U.S. Could Send 1,000 More to Fight Islamic State

U.S. Could Send 1,000 More to Fight Islamic State

Carla Babb

Voice of America

The new plan by the U.S. to counter Islamic State in Syria and Iraq involves the deployment of 1,000 soldiers to Kuwait, a U.S. military official told VOA on Friday.

The plan is awaiting final approval from the administration, but U.S. soldiers from the 82nd Airborne Division's 2nd Brigade Combat Team, based at Fort Bragg, North Carolina, have already received permission for deployment from Army leaders, should the plan be signed.

The troops will be available for Army General Stephen Townsend, the ground commander in the fight to counter Islamic State, who will position the soldiers where they are needed, said an official, who refrained from giving further details because he didn't want to "telegraph" specifics of the mission.

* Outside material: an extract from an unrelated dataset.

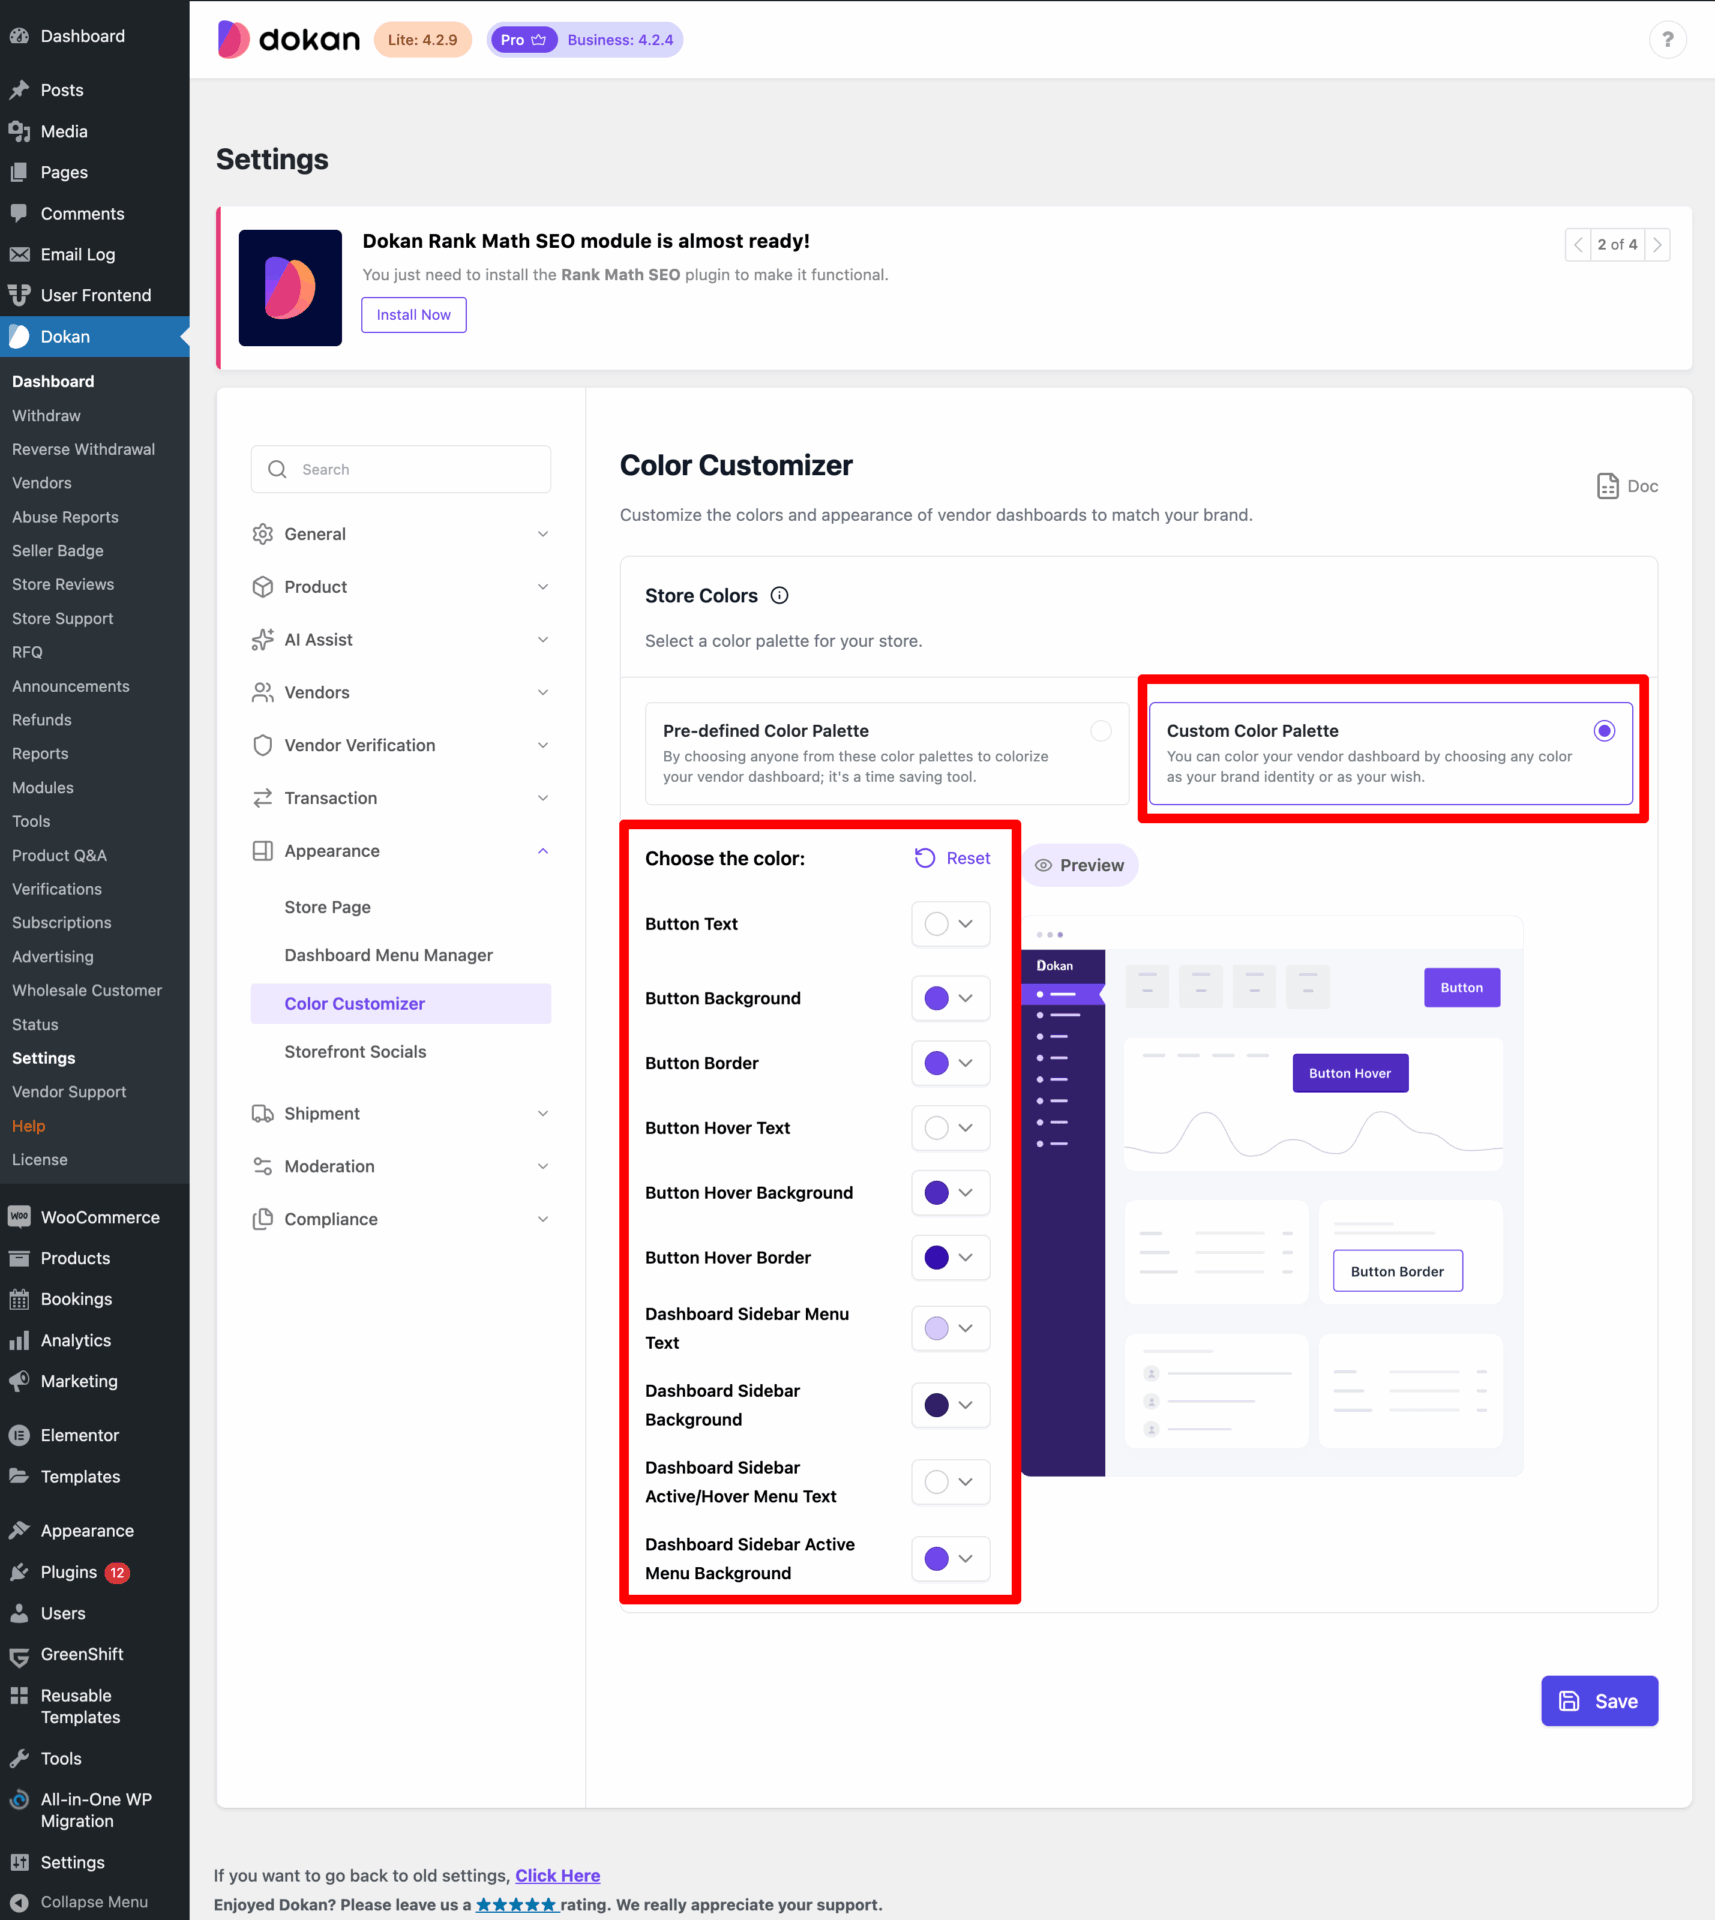
Task: Select Pre-defined Color Palette radio option
Action: (x=1100, y=731)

The plan comes as officials tell VOA that about 300 Marines have arrived in Syria to provide additional capabilities for allied forces working to push Islamic State forces from their de facto capital of Raqqa. A military official told VOA the additional capabilities provided by the Marines include artillery fire to give cover to locals battling the militants.

In addition to the Marines, about 100 soldiers with the 75th Army Ranger Regiment are deployed in and around Manbij, Syria, with Stryker armored fighting vehicles. These soldiers are there to "deter" different parties from attacking each other and ensure that all groups focus on the fight against Islamic State militants, Pentagon spokesman Navy Captain Jeff Davis told reporters earlier this week.

"Manbij is liberated, and there's no need for further fighting there," Davis said.

Army General Joseph Votel, who heads U.S. Central Command, said Thursday that the soldiers have been deployed in Manbij for the past few months to ensure the Islamic State group does not re-emerge there.

The newly deployed U.S. troops have been sent to the region to help "whoever is going to take Raqqa," a group that has yet to be determined, the official said.

It is unclear whether U.S.-backed Syrian Democratic Forces — which include the Kurdish YPG, Turkish-backed Syrian opposition, or some combination of the two forces — will serve as the liberating force in Raqqa once the city is completely isolated.